Die fünf Finnen ziehen sich trotzdem achtbar aus der Affäre und da ich vom neuen Album eh nur wenige Lieder kenne, fällt es nicht so ins Gewicht, daß die üblen Grunzparts nun etwas weniger brutal rüberkommen. Der verbliebene Sänger ist ein sehr ruhiger Zeitgenosse, er läuft eher Hardcore-mäßig auf der Bühne rum, was zum Outfit (Bracket, Ziegenbart) sowieso besser paßt. Sein melancholisches Auftreten paßt zu der Musik, ohne daß es nach Wave (s.o.) aussieht. Die Finnen spielen leider nur zwei Lieder vom "Tales ..."-Album und begründen dies mit Tomis Ausfall. Ob AMORPHIS seit "The Karelian Isthmus"-Zeiten nicht gelernt haben, die Geschwindigkeit zu halten, oder ob es an den Umständen lag, weiß ich nicht, jedoch lieferten sie, davon abgesehen, einen Klasse-Gig.

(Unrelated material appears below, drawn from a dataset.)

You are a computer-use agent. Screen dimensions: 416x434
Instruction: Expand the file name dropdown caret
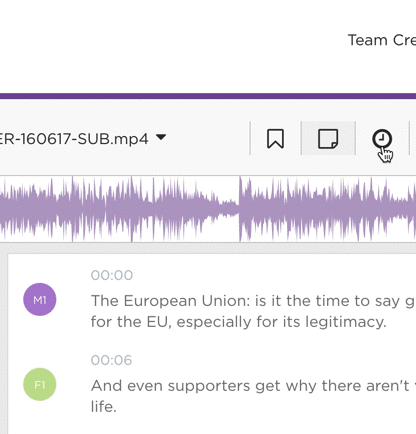point(161,137)
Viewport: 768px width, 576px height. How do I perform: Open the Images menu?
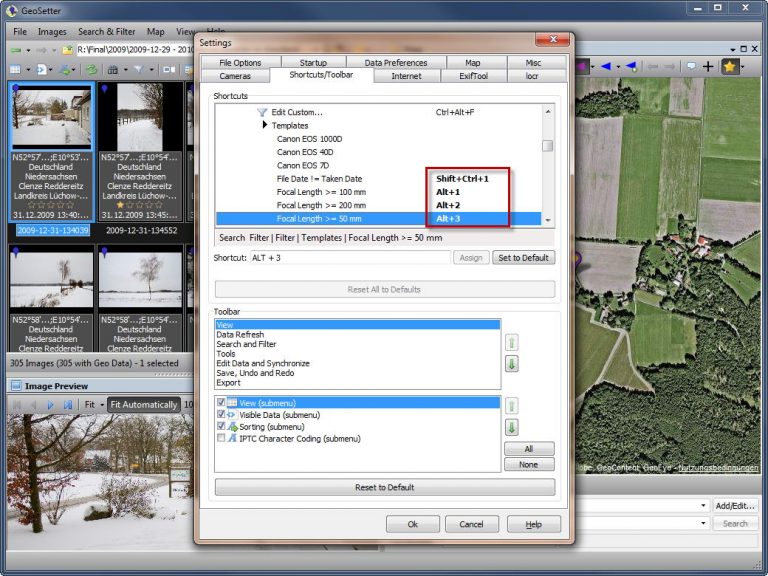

Anwesend waren schätzungsweise 250 Leute, die es leider nicht für nötig hielten, die zwei einzigen Stage-Diver zu fangen. Runkarri!

Mit diesem Schimpfwort (ist finnisch und heißt in etwa Penner) begrüßten zwei (finnische) Bekannte von mir immer wieder die Band. Nach der letzten Zugabe ließ sich der Drummer noch schnell auf der Bühne blicken und wurde sofort mit Perkele, Runkarri u.ä. traktiert, bis er sich dann mit den zwei Finnen unterhielt. Er war dann so freundlich, unsere Shirts und Kutten mit nach Backstage zu nehmen und signieren zu lassen. Als er dann wieder rauskam, brachte er Bier mit und unterhielt sich auf finnisch, während die zwei englischen Roadies sich auf finnisch beschimpften und in Scheingefechte ausbrachen. Meinem Kumpel signierten AMPRPHIS anschließend noch seine Unterhosen mit einem finnischen Ausdruck, der soviel wie Scheiße stinkt bedeutet, um sich danach zu CREMATORY und EVEREVE zu gesellen. Der Sänger ist entweder kein Finne oder er war zu stoned, auf alle Fälle reagierte er auf finnische Konversation etwas sprachlos.

Ich krabbelte auf die Bühne und fragte den Roadie, ob ich denn nicht einen Stick haben könnte, was er mit "Get off the stage, bastard! Runkarri!" beantwortete, nur um mir dann einen Drumstick zuzuwerfen.
Trotz der widrigen Umstände war es ein klasse Konzert und ich habe eines gelernt: Runkarri!